I concede that there exists a viewer, and perhaps many of them for whom this is sufficient to be engaging and interesting, and I'm damned if I can understand why. Judy comes as close to being about nothing at all as I think a movie could come without tipping into actual experimental filmmaking, and no way something this soullessly robotic in its pursuit of Oscars can be plausibly described as "experimental". It is the biopic impulse stripped bare of anything but its most craven aspect: famous person A existed, and famous person B shall now re-enact A's behavior for your edification as a fan of A, or B, or both. Well, I am quite a large Judy Garland fan and no fan of Renée Zellweger at all, and I was not in any way edified. I was generally bored; I was occasionally excited by the way that director Rupert Goold woke up to stage the performance numbers, all of them in a suitably different style, and at least two of them clearly thinking about how Judy's mood in that moment could be literalised in the amount of zippy energy (or lack thereof) put into the camera choreography and editing pace. I was sometimes frustrated, and once entirely pissed off, when Judy goes off after one show to have homemade omelets with two aging gay fans, a moment that couldn't possibly be more pandering in its treatment of "gayness" as a sort of sexless personality quirk that largely manifests as being a Judy Garland fan.

Anyway, none of this is the film.

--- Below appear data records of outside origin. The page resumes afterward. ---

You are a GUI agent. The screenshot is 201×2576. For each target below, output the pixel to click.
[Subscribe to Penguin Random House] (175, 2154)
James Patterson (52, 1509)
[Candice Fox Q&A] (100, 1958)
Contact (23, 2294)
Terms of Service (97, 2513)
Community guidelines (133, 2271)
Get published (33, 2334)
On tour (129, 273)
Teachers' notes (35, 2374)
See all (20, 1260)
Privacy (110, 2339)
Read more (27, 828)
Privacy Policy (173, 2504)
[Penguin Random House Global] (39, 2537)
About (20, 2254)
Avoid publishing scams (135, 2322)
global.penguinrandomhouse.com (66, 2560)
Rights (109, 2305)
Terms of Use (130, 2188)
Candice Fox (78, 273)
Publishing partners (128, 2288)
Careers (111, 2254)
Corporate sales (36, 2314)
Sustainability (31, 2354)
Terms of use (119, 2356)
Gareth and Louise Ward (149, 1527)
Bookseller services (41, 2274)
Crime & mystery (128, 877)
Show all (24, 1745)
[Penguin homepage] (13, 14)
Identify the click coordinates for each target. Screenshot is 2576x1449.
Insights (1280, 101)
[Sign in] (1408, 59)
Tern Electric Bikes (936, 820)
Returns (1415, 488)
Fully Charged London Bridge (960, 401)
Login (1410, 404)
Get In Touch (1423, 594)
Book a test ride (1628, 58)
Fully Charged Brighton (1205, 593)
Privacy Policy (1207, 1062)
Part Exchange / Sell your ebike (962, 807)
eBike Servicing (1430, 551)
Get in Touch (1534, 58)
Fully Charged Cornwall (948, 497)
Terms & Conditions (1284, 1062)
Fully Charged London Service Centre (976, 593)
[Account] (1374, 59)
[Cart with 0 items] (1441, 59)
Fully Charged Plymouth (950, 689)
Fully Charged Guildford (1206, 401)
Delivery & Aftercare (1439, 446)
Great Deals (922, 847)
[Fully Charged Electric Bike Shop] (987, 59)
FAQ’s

The film, as you've likely heard lives entirely within Zellweger's performance (and also in Jany Temime's terrific costumes, though there's only a very fine line between the performer and the clothing in some scenes). And she is, to be sure, pretty good. She doesn't look very much like Judy Garland and she doesn't sound very much like Judy Garland when speaking, and we already knew from the evidence of Chicago back in 2002 that she can't sing worth a goddamn. But what she's good at is acting like the character in the script, a desperate addict who realises that her life is fucked beyond repair and that she has had a part in fucking it, whether the devils at MGM deserve the blame or not; but also a consummate professional who really adores singing and sharing the energy that radiates from a captivated audio; but also a 47-year-old woman aware that the audience probably has a vision of her from a much sprier and more lithe time in her life, when she had a steadier voice. The panic and the pride, the self-doubt and the showman's sense of uninhibited glee, are all constantly co-mingling in Zellweger's performance, which involves her whole body (the way she gives into the musical performances is pretty swell) and not just her showy facial and vocal affectations. Is it Judy Garland? No, not really. But is it a strong version of the "Judy Garland" whipped up by this dog's breakfast of a script? Yes, and far better than that script deserves. And this comes from a viewer has has genuinely admired Zellweger maybe twice in her whole career before this. I would be a filthy liar to say that Zellweger makes Judy worth watching, but at least she makes it endurable, and that's honestly a pretty huge achievement.